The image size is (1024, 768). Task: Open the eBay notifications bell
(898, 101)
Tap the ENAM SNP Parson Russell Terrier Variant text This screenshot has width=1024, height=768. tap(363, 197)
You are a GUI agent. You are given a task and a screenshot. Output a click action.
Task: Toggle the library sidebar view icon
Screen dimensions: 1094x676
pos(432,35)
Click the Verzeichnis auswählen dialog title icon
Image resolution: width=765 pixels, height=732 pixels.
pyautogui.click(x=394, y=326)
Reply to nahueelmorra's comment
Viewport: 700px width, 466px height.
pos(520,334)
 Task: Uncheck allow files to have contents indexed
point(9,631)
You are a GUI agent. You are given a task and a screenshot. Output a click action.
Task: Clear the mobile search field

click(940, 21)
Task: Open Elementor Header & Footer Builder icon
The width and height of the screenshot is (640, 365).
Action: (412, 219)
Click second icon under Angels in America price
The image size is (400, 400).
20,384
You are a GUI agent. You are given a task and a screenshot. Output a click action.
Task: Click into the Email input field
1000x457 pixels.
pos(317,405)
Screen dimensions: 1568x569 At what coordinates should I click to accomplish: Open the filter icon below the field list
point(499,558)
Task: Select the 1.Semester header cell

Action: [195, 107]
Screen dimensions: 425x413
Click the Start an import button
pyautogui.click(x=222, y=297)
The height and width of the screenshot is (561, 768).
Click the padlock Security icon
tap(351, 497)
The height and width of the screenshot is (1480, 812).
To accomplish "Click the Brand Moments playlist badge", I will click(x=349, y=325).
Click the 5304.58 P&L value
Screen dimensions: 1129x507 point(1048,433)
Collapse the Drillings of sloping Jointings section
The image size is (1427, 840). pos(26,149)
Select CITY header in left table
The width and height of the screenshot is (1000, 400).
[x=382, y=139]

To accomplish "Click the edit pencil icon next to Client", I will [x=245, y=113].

■ **WORK TASK**: Please retype exactly, and only, the lines starting at the one that contains "Screen dimensions: 1568x569" and ending with the last line of the material.

■ **ANSWER AREA**:
Screen dimensions: 1568x569 At what coordinates should I click to accomplish: Open the filter icon below the field list
point(499,558)
Task: Select the 1.Semester header cell

Action: [195, 107]
Screen dimensions: 425x413
Click the Start an import button
pyautogui.click(x=222, y=297)
The height and width of the screenshot is (561, 768).
Click the padlock Security icon
tap(351, 497)
The height and width of the screenshot is (1480, 812).
To accomplish "Click the Brand Moments playlist badge", I will click(x=349, y=325).
Click the 5304.58 P&L value
Screen dimensions: 1129x507 point(1048,433)
Collapse the Drillings of sloping Jointings section
The image size is (1427, 840). pos(26,149)
Select CITY header in left table
The width and height of the screenshot is (1000, 400).
[x=382, y=139]

To accomplish "Click the edit pencil icon next to Client", I will [x=245, y=113].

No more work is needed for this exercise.